La Turquie n'a pas encore choisi son camp entre Washington et Moscou. Elle a certes décidé de quitter l'Otan mais elle veut conserver des liens commerciaux et diplomatiques avec les Américains. Dans ce but, l'on peut craindre qu'elle ne se confronte, éventuellement militairement, avec la SAA lors de la bataille pour Idlib. Elle récupérerait ainsi une grande partie du soutien américain, ce qui lui sera précieux à l'avenir dans son désir de s'affirmer comme une super-puissance régionale.

Tout dépendra en fait de la position de force dont bénéficiera Bashar si la bataille d'Idlib est gagnée rapidement par ses forces. Dans l'affirmative laTurquie en tiendra compte et évitera de se confronter à lui.

Notes

1) On peut penser qu'aucune offensive ne sera déclenchée avant le 8 septembre, c'est-à-dire après la prochaine rencontre tripartite Iran-Russie-Turquie du 7, dans le cadre des accords d'Astana, qui se tiendra en Iran, où se rendra donc Erdogan. Ils vont problablement trouver un accord pour régler le cas d'Idlib sans qu'il y ait un affrontement direct entre la Syrie et la Turquie.
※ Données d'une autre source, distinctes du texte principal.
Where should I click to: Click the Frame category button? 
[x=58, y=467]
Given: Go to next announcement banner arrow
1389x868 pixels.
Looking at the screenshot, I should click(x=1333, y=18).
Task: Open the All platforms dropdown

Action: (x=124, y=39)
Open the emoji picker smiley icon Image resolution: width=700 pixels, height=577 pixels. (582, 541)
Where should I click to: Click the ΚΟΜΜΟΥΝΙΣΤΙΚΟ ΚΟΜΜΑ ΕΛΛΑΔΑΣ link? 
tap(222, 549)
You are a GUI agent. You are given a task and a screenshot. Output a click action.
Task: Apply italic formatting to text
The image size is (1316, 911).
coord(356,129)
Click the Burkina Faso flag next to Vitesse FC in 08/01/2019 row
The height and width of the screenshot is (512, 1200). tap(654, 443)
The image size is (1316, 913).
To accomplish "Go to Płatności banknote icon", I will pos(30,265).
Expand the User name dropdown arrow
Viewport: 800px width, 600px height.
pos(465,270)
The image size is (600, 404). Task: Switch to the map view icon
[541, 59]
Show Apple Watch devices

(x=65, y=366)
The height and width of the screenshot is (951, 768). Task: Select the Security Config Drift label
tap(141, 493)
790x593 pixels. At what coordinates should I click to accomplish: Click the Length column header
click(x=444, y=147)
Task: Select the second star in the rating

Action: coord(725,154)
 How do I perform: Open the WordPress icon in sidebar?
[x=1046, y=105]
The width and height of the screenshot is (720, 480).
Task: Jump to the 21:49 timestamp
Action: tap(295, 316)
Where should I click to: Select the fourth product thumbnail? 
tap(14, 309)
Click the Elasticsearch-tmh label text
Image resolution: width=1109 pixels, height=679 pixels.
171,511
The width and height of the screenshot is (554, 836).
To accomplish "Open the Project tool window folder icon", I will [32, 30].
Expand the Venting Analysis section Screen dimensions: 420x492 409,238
2) au 31/08, un article intéressant 
https://ejmagnier.com/2018/08/30/les-usa-se-fichent-didlib-ils-veulent-pousser-liran-a-la-table-de-negociation/

3) Cf le point de vue de Lavrov (autrement dit de Poutine) sur cette offensive, au 30/08. Il demande instamment aux Occidentaux de ne pas intervenir
https://www.zerohedge.com/news/2018-08-30/caught-video-syrian-convoy-heads-idlib-final-battle

4) Au 02/09 un expert militaire nous écrit:
La flotte US n'est pas en situation de frapper. Le seul porte avion en zone Atlantique est à deux jours de mer de Norfolk donc à près de dix jours de la Méditerranée.
Une flotte de 26 navires russes armés est en manoeuvre navale au large des côtes syriennes. 34 avions participent à cette manoeuvre en plus de ceux de la base aérienne russe en Syrie.
Je vois mal le déclenchement d'une opération tripartite dans les quinze prochains jours, car les occidentaux ne sont pas en situation de force en Méditerranée, bien au contraire.
Je pense qu'il est grand temps pour l'Armée syrienne de déclencher son opération dans le nord syrien pour profiter des quinze jours de répit qui pourraient lui permettre d'engranger des résultats significatifs avant que la situation ne se tende vraiment. Il semble que la Turquie soit prête à laisser faire, au moins la première phase de reconquête.